My Relationship With Dead Things
photography by Edana Isobel Jamora & words by Lauren Dundler
“If you don't know history, then you don't know anything. You are a leaf that doesn't know it is part of a tree. ”
― Michael Crichton
I am one of those sorts of people who spends an inordinate amount of type preoccupied with dead things. Let me clarify that – I am not talking about an obsession with death or an unhealthy level of morbidity. I neither fear nor welcome death. I am aware of it, but I am not overly interested in it. Simply, it is what it is.
What I refer to is a moment of realisation. The moment when I realised that what I seem to be spending a significant portion of my life thinking about is two dead things: hair and history. Often simultaneously.
When I was quite young, hair was the concern of much pondering – my hair especially, but not exclusively. My hair was white-blonde and impossibly fine. I imagine that if my mother let it grow it would have caused her angst and we would have fought epic battles with a comb as her weapon of choice. Cleverly, she did not let it grow out and she kept my hair diligently shaped in a bob.

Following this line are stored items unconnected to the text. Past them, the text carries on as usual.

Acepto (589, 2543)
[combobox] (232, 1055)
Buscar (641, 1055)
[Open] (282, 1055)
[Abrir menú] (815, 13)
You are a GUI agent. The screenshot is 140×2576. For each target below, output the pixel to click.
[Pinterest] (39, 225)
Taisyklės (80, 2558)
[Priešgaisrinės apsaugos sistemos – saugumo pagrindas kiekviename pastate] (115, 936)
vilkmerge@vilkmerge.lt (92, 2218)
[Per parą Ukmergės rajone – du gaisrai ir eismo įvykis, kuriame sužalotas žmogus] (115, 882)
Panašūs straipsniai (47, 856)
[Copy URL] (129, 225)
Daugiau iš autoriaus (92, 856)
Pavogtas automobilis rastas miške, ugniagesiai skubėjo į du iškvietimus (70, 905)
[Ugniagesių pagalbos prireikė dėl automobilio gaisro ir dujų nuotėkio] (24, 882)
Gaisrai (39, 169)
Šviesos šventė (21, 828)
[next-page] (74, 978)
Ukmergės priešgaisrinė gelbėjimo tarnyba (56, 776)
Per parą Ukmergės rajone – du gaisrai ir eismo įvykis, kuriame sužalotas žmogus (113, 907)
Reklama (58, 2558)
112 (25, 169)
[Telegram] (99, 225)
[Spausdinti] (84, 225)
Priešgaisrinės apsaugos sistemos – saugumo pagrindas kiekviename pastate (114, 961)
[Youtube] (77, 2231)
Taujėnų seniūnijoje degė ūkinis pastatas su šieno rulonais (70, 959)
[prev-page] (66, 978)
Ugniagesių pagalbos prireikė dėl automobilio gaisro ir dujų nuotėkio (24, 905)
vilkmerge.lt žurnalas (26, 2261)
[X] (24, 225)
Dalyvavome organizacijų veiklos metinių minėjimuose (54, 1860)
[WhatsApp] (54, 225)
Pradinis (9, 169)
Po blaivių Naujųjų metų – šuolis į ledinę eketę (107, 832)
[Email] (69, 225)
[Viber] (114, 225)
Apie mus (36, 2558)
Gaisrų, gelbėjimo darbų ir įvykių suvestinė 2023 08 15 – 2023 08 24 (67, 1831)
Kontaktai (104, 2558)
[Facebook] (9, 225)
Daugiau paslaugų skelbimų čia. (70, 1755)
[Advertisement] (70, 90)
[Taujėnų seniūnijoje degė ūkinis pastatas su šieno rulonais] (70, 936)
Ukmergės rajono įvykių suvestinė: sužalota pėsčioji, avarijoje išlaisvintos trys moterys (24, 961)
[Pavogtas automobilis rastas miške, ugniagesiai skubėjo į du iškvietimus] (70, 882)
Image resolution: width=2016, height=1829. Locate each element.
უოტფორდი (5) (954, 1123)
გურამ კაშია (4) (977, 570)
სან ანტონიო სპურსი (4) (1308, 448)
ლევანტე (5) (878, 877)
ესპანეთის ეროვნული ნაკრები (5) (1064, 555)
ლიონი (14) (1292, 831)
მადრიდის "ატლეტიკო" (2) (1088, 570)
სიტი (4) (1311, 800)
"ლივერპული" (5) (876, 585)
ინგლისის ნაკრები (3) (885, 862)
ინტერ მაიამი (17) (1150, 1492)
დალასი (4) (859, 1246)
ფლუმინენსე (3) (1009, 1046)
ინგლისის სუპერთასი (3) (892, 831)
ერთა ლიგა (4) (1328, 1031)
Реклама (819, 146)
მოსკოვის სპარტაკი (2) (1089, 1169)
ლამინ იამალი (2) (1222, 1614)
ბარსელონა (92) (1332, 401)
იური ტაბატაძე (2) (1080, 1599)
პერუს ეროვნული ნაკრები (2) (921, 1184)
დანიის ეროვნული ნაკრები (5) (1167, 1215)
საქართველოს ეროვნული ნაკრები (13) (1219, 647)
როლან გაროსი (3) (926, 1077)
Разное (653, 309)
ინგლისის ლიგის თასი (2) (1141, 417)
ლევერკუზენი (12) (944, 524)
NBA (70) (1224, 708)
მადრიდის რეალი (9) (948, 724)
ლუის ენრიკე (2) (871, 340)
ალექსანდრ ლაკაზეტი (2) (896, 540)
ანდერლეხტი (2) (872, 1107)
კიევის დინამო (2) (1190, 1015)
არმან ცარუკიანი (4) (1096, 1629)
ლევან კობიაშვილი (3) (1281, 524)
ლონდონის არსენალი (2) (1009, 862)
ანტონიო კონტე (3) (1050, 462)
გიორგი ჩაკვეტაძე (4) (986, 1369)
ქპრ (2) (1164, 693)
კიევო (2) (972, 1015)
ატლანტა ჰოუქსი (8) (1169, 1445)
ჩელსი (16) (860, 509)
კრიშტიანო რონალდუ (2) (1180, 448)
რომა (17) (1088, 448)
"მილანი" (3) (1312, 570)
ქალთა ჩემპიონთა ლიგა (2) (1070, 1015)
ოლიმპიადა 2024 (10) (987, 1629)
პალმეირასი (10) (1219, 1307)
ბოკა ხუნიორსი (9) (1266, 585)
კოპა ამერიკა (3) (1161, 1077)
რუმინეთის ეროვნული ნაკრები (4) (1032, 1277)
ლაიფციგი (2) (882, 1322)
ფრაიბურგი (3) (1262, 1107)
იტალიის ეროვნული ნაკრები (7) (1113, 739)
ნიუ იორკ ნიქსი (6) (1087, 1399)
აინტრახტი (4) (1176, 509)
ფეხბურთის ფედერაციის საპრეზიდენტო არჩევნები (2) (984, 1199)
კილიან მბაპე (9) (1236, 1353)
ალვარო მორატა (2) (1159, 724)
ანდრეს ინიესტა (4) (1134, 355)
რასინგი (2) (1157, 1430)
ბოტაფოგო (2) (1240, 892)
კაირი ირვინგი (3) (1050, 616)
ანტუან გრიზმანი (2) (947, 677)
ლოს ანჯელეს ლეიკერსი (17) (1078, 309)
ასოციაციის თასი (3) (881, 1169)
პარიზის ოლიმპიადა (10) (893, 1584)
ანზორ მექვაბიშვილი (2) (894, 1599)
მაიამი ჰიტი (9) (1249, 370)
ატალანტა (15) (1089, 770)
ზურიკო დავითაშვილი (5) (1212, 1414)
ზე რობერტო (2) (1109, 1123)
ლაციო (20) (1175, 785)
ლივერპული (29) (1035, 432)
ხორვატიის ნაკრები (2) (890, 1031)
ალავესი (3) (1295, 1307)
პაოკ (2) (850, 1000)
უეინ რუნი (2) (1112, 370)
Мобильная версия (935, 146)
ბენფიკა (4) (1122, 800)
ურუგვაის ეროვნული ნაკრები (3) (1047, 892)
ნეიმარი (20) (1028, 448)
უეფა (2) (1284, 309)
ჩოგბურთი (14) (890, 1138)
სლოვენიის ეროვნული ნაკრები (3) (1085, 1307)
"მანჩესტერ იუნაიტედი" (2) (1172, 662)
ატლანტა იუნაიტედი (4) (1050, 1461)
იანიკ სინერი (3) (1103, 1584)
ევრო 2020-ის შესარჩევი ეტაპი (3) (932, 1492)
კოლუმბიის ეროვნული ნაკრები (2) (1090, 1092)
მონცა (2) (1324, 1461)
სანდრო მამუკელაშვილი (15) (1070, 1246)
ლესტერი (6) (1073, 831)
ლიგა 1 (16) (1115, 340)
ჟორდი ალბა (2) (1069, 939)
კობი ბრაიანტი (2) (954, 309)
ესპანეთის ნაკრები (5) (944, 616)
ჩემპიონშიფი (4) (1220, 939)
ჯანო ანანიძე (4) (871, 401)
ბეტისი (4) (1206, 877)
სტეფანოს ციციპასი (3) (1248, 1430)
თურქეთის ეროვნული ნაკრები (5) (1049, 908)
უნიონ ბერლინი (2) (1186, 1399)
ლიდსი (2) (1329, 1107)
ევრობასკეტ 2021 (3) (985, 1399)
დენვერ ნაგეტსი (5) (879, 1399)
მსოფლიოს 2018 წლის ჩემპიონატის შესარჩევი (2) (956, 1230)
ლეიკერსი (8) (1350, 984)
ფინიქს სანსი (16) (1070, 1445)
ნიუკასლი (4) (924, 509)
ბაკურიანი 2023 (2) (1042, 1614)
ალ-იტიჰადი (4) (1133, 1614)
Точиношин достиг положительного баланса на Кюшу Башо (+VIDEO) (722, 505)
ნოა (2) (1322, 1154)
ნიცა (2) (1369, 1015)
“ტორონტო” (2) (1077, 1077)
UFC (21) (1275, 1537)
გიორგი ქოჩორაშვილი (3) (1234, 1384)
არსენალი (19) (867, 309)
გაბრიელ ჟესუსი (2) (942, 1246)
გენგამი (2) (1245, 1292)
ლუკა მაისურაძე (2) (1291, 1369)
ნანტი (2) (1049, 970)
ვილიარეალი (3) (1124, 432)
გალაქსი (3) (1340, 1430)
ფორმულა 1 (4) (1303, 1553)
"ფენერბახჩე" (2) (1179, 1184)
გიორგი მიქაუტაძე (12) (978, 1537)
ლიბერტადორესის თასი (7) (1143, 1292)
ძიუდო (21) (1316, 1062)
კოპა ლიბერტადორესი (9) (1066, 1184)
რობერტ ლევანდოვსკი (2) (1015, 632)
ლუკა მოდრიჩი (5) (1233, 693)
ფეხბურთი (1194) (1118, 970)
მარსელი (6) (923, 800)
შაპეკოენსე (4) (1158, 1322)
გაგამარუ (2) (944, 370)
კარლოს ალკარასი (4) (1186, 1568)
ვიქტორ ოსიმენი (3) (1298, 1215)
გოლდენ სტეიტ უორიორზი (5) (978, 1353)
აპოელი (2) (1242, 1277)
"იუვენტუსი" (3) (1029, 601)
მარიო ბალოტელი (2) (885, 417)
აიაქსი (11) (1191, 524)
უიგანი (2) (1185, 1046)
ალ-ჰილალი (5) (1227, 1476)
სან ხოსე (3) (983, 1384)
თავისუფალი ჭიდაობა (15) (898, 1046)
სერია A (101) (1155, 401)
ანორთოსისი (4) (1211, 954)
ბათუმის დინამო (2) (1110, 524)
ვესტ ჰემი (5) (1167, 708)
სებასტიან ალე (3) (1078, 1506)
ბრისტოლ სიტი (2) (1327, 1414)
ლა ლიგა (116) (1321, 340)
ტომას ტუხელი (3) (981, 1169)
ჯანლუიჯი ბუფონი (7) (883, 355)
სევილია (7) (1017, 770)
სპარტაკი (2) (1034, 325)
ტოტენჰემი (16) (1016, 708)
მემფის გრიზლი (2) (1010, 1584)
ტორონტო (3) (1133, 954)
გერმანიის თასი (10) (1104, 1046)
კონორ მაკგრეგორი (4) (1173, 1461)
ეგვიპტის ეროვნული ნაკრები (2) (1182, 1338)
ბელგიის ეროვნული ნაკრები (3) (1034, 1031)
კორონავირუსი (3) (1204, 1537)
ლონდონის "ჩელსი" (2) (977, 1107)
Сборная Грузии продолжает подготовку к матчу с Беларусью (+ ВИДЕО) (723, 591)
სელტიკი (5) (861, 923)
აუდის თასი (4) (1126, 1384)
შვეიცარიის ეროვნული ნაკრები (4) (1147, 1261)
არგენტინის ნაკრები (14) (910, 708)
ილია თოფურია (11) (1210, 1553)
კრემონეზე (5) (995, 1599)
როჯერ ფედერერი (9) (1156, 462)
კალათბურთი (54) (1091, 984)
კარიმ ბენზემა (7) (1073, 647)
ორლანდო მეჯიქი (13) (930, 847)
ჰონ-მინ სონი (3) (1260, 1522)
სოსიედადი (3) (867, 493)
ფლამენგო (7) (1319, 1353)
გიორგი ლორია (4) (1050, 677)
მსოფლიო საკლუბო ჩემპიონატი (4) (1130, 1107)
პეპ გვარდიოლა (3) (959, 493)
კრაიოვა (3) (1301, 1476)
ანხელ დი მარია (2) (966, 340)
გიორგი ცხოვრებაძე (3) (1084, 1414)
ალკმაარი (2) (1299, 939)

Now, this particular hairstyle probably would not have had an influence on my cognitions or developing sense of selfhood if it weren’t for another hairstyle that was on the scene: my sister’s hair. My sister had glorious hair. It was long, wavy and the most exquisite colour- strawberry blonde. I have distinct childhood memories of visits to the hair salon together and the hairdresser would never fail to coo and cry in utmost envy when they saw my sister’s hair.
“People pay hundreds of dollars for this colour!”
“I have never seen such beautiful hair before in my life!”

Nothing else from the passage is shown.